Jolcimar Luiz Pes, 28 anos, o Gilsão, será julgado a partir de 9 horas de hoje em Guaíra como único denunciado formal pelo duplo assassinato de Quinto Andreis e seu filho Celso Andreis, ocorrido no dia 10 de julho de 1996. Eles foram mortos a tiros por dois pistoleiros, em crime com características de ter sido encomendado. Quinto e Celso, mortos respectivamente aos 60 e aos 34 anos, eram donos da empresa Mineração Floresta que atuava no transporte fluvial e atua na extração de areia.
As mortes e o julgamento são os fatos de maior repercussão nos últimos anos na região de fronteira com o Paraguai, por causa da influência social, política e econômica exercida pela família Andreis. O transporte entre Paraná e Mato Grosso do Sul sempre gerou agressiva disputa, inclusive judicial, entre a Mineração Floresta e a F. Andreis, empresa de propriedade de outro ramo da família, liderado por Fioravante (irmão de Quinto, já falecido) e seu filho Milton Andreis, 37 anos, hoje o principal diretor.
Os conflitos só foram reduzidos no início do ano com o fim do transporte fluvial entre os dois estados, a partir da inauguração da Ponte Airton Senna. A F. Andreis continua atuando no transporte para o Paraguai. Na época dos crimes, porém, a disputa estava especialmente acirrada, por isso a Polícia investigou a possibilidade de que houvesse ligação entre os fatos. Gilsão, que atuava como barqueiro, é o único preso ao longo do inquérito policial. Ele teria transportado os pistoleiros para executarem a ação e depois na fuga para o Paraguai.

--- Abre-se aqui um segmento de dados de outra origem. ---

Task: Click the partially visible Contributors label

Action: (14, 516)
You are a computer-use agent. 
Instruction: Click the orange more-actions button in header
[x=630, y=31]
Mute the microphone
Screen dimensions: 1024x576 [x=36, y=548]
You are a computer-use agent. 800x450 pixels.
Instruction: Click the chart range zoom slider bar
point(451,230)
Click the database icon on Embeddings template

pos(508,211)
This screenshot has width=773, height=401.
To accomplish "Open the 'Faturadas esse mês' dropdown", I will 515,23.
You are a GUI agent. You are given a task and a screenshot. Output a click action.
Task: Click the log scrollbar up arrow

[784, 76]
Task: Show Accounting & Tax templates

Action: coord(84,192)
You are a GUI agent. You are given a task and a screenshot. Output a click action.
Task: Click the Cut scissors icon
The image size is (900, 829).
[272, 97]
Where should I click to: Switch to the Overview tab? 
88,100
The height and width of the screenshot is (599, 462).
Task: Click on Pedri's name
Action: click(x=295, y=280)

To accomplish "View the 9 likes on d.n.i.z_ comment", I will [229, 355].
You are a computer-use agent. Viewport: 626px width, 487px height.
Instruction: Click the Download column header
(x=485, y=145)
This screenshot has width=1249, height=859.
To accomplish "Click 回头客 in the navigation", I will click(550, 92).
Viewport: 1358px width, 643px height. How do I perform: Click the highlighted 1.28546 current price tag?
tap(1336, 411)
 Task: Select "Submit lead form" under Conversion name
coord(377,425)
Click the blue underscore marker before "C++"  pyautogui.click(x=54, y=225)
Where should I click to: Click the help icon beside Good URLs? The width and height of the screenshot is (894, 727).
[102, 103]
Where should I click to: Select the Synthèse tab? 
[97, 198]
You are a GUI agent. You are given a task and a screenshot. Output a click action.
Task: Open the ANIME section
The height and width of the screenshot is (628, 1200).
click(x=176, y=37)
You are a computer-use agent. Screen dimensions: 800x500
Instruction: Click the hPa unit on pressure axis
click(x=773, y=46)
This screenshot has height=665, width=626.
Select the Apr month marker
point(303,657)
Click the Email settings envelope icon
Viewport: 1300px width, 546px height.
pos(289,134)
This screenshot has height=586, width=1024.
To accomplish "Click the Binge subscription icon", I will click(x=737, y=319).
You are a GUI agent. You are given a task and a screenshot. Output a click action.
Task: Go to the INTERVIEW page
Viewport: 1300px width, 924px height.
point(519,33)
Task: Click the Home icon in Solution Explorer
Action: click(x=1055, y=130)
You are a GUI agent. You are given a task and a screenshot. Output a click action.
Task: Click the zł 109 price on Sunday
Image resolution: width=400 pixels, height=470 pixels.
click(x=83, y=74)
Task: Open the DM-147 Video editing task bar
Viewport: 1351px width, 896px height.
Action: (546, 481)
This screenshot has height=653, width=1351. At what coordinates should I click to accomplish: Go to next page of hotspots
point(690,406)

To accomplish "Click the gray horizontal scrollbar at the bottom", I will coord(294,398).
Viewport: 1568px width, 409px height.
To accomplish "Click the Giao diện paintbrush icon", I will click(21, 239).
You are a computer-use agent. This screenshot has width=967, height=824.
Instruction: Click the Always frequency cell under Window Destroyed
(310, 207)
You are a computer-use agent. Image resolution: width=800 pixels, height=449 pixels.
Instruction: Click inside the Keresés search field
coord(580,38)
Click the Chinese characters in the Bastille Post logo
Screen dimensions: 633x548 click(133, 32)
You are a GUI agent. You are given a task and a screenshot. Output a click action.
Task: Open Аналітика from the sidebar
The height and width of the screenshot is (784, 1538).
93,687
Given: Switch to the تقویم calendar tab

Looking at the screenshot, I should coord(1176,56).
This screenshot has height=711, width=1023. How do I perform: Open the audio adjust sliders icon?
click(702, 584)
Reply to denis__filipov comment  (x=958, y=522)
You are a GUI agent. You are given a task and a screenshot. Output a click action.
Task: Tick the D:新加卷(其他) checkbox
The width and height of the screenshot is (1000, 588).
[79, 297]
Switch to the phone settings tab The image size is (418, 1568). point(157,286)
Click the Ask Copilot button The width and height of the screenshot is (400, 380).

No inquérito, o delegado especial Edu Furtado Filho considerou a possibilidade de que Quinto e Celso estivessem afetando interesses da F. Andreis no rendoso transporte fluvial. Em um dos sete depoimentos que prestou, Gilsão envolveu Milton Andreis e seu amigo Roque da Silveira, 34 anos, filho dos ex-prefeitos Osvaldino e Ada Silveira. Uma testemunha disse ter visto os pistoleiros na casa de Roque dois dias antes dos crimes. Outra teria ouvido Milton dizer que poderia promover retaliações a Quinto e Celso, por causa da disputa comercial.
Segundo o delegado, Gilsão teria recebido dinheiro de um preposto de Roque para transportar os pistoleiros em uma embarcação até um porto, de onde chegaram à casa de Quinto e Celso de motocicleta, chamando-os para fora e executando-os. O preso, que prestou depoimentos sempre contraditórios, inicialmente havia dito ter sido contratado por dois desconhecidos apenas para mostrar-lhes a cidade. Depois, disse que os conduziu pelo rio para executar os crimes, mas só teria sabido disto quando eles voltaram para fugir para o Paraguai.
Milton Andreis e Roque da Silveira sempre negaram qualquer envolvimento. Eles chegaram a ser indiciados no inquérito, mas não foram denunciados à Justiça pelo Ministério Público por falta de provas. Os herdeiros de Quinto Andreis têm evitado declarações. Recentemente, expediram nota por fax da Mineração Floresta, mas sem assinatura, manifestando a expectativa de que autores e mandantes do crime ainda sejam punidos, e observando que a ‘‘morosidade na solução dos crimes causa constrangimento à Secretaria de Segurança Pública’’.
O advogado Aparecido Martins, da Mineração Floresta, interlocutor dos herdeiros e que será assistente de acusação no julgamento, diz que a família não aceita que o caso ‘‘caia no esquecimento sem que todos os culpados sejam punidos’’. O julgamento pode demorar mais de um dia. O processo tem mais de 800 páginas e foram arroladas 19 testemunhas de defesa e acusação.
O Tribunal do Júri será presidido pelo juiz Mauro Ticianelli, os promotores de acusação serão Laércio Januário de Almeida e Robertson Fonseca de Azevedo, e a defesa será feita pelos advogados Carlos Alberto Disenha, de Curitiba, e Luiz Claudio Lourenço, de Guaíra. Ontem, havia a informação de que estariam no Fórum os quatro filhos de Quinto. A viúva, Tercília Andreis, não havia decidido se acompanharia o julgamento.